Number of pediatric reviews, including reviews for pediatric plans, written requests, pediatric protocols, study reports, and labeling, per month (1)
Dictionary: These pediatric reviews are a composite number including, but not limited to the following: a) supplemental pediatric studies submitted, b) Pediatric Plans submitted for deferred studies under the Pediatric Research Equity Act (PREA), c) waived or partially waived studies under PREA, and d) Written Requests for pediatric studies issued under the Best Pharmaceuticals for Children Act (BPCA). The PREA and the BPCA were renewed as part of the FDA Amendments Act of 2007 to both protect children from harmful drug effects and to provide the best care possible for children. The performance of the duties related to these acts depends upon careful planning of pediatric studies, and vigilance regarding the interpretation and analysis of pediatric studies already conducted. This due diligence is important so as to not undermine the protection of children's health as provided by the Acts. Therefore the Office of Clinical Pharmacology considers the careful tracking of pediatric studies to be essential to adequately insure the proper treatment of children as intended under PREA and BPCA.

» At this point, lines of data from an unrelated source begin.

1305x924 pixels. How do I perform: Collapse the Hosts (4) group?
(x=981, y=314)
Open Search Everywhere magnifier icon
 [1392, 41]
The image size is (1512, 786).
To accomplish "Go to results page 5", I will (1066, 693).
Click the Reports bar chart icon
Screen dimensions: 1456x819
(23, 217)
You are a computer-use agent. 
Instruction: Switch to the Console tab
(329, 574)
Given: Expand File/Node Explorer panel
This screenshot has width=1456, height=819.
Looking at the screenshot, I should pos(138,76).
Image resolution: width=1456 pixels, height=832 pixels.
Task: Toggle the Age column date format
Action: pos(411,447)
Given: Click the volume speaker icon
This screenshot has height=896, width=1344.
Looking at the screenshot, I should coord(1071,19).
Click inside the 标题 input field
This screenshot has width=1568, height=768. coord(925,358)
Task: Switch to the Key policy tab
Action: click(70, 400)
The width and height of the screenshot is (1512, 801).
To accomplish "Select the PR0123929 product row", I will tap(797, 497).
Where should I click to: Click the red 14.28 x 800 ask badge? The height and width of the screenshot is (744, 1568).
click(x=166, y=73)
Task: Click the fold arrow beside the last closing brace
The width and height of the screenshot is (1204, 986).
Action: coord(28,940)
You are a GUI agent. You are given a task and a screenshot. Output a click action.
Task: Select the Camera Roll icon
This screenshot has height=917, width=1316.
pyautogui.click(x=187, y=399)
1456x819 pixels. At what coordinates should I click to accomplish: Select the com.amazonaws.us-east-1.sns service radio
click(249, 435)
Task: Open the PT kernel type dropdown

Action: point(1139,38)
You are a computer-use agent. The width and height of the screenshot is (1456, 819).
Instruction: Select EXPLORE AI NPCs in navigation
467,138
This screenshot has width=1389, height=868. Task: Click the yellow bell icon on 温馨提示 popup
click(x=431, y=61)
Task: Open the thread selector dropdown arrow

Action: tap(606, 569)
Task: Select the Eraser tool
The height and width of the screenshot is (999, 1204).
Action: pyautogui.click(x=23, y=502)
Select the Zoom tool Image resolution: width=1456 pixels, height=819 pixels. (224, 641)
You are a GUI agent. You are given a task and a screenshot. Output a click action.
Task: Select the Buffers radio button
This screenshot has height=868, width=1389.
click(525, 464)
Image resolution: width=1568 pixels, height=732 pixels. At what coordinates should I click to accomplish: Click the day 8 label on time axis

This measure has been retired as CDER has created new measures for FY13 which align to their four functional areas of 1) Regulatory Review and Drug Safety, 2) Drug Quality and Compliance, 3) Transparency and Public Outreach, and 4) Regulatory Science Research.
Fiscal Year - 2012
FY 2012 YTD: 61
- (1) PDUFA reviews are captured by OND
Note: The data provided on this website is produced on an ongoing basis for performance management purposes and is subject to change due to updates of preliminary estimates, corrections, or other reasons. In addition, FDA may change the type or amount of data provided on this website at any time. Information marked as "Completed" may include measures and/or key projects for which activities are ongoing but no longer tracked as part of FDA-TRACK.